When the demand for Hanoverians declined following World War I, the aim for breeding became a horse that could be used for farm work, but still had the blood and gaits to be used as a riding and carriage horse. After World War II, there was a growing demand for sport horses, as well as general riding horses, and the breeding yet again was adapted. Thoroughbreds were used to refine the breed; occasionally an Anglo-Arabian or Trakehner stallion was used. The key to the success of the Hanoverian has been the rigorous selection of breeding stock, a large breed population, and breeders' willingness to adapt to changes in demand.

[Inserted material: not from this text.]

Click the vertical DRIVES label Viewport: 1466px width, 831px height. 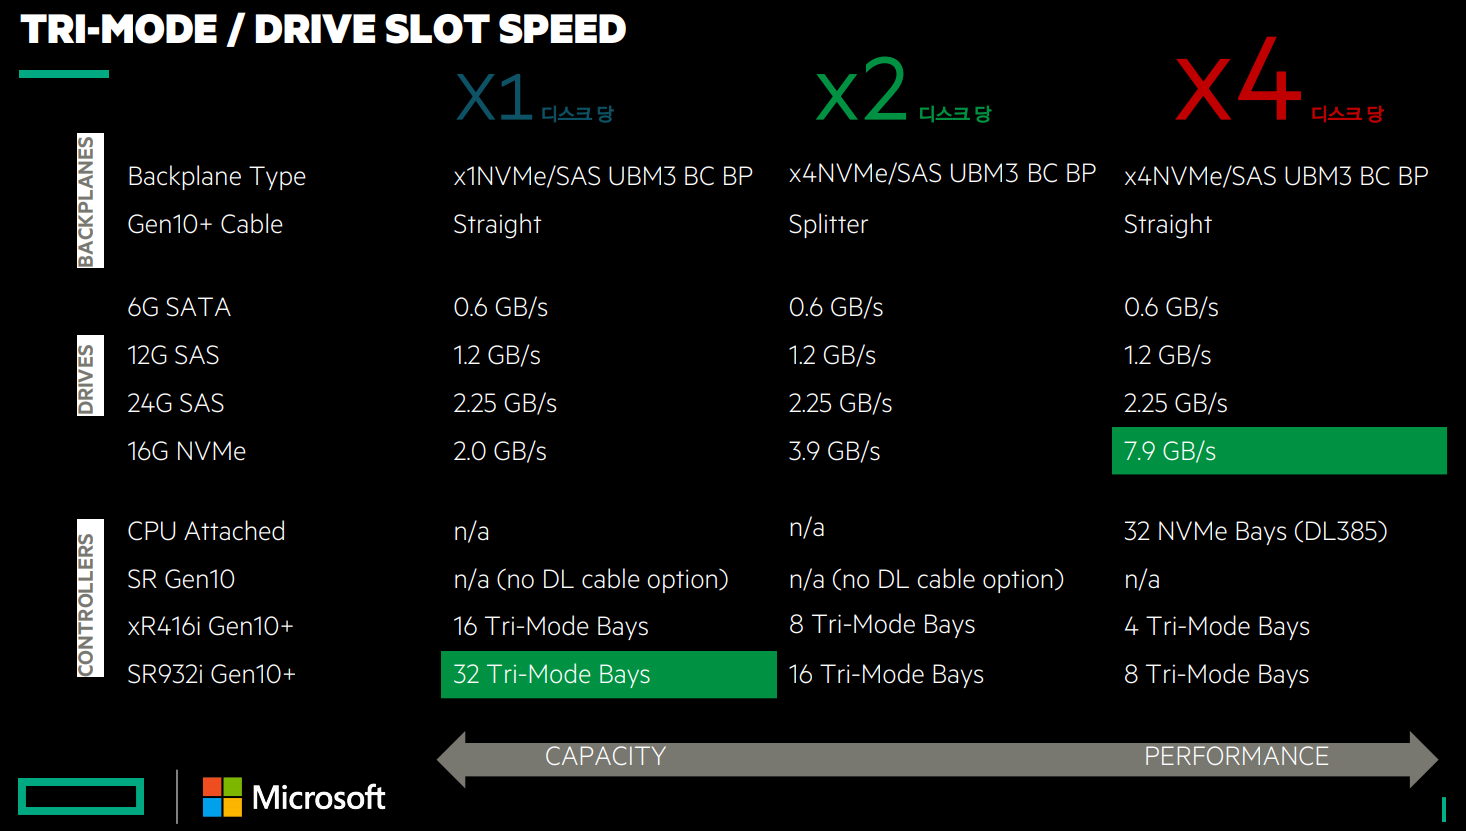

Today, the Hanoverian breeders' association offers many incentives to breed the best, including the famous auctions at Verden, and extensive grading opportunities for stallions, mares and young horses. In addition, few breeds have such well-kept records, allowing breeders to trace bloodlines over many generations, improving their chances to find the best stallion–mare match. The current aim of breeders today is to create a noble, versatile warmblood with light, elastic, and ground-covering gaits. Outside blood is brought in to improve the breed from Thoroughbred, Arab, and approved European Warmblood registered breeding stock based on pedigree, competitive performance and inspection by the Hanoverian Society’s judges. The strict selection ensures that Hanoverians are athletic and good jumpers, for show jumping and eventing, and have the gaits for dressage.

Breed characteristics
Hanoverians are elegant, strong, and robust. They are bred to be willing and trainable, and have a strong back, powerful body, athletic movement, and strong limbs. Chestnut, bay, black, and gray are found the most often. Regulations prohibit horses with too much white, and buckskin, palomino and cremello horses from being registered. There is no height requirement, but Hanoverian horses are generally  high.

Hanoverians in sport

The World Breeding Federation for Sport Horses (WBFSH) uses results from International Federation for Equestrian Sports-recognized (FEI) competitions to rank individual horses and breed registries within each Olympic discipline: dressage, show jumping, and eventing. The WBFSH publishes these rankings each year. The FEI is also the International Olympic Committee-recognized international governing body for equestrian sport.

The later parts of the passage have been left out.